+++ Dataset extract

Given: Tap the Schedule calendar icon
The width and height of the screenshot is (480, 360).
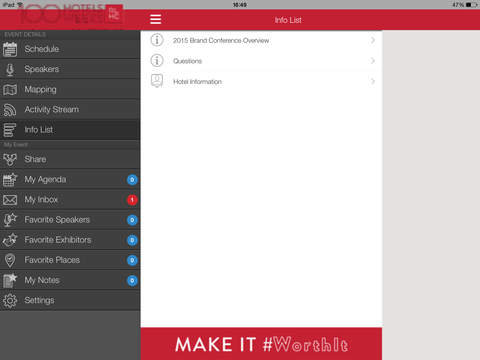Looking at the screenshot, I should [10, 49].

++++++
+++ Dataset extract

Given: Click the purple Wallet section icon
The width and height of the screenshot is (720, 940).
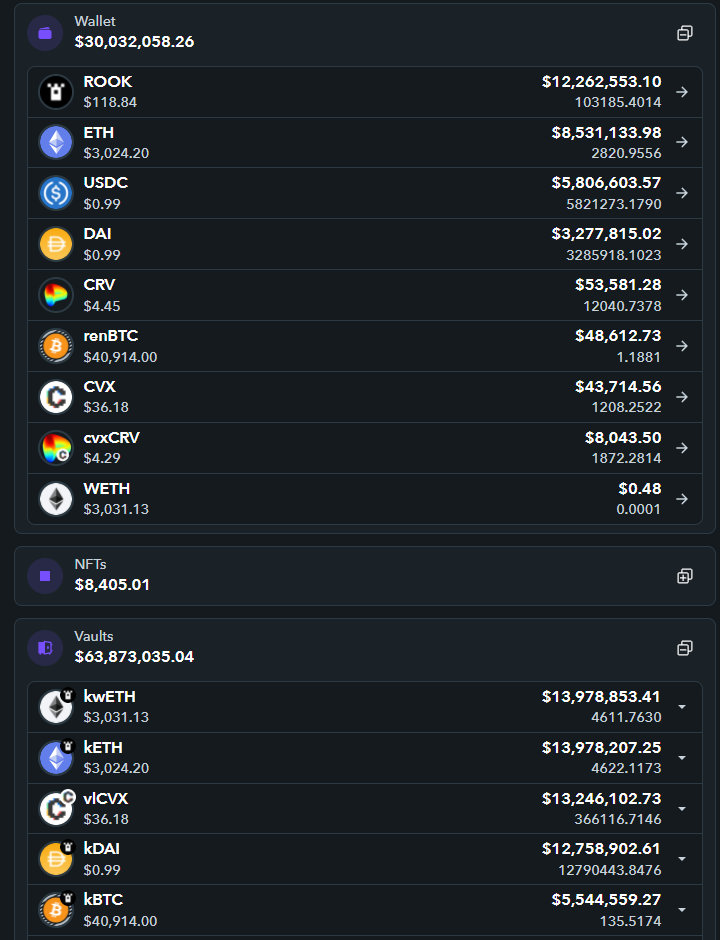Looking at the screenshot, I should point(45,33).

++++++

__Short problem__
Repeat the entries from the line with "Given: Tap the Schedule calendar icon" through the line with "Looking at the screenshot, I should [10, 49].", renaming "calendar icon" to "calendar button" and changing nothing else. Leave the pictures out.

__Finished exercise__
Given: Tap the Schedule calendar button
The width and height of the screenshot is (480, 360).
Looking at the screenshot, I should [10, 49].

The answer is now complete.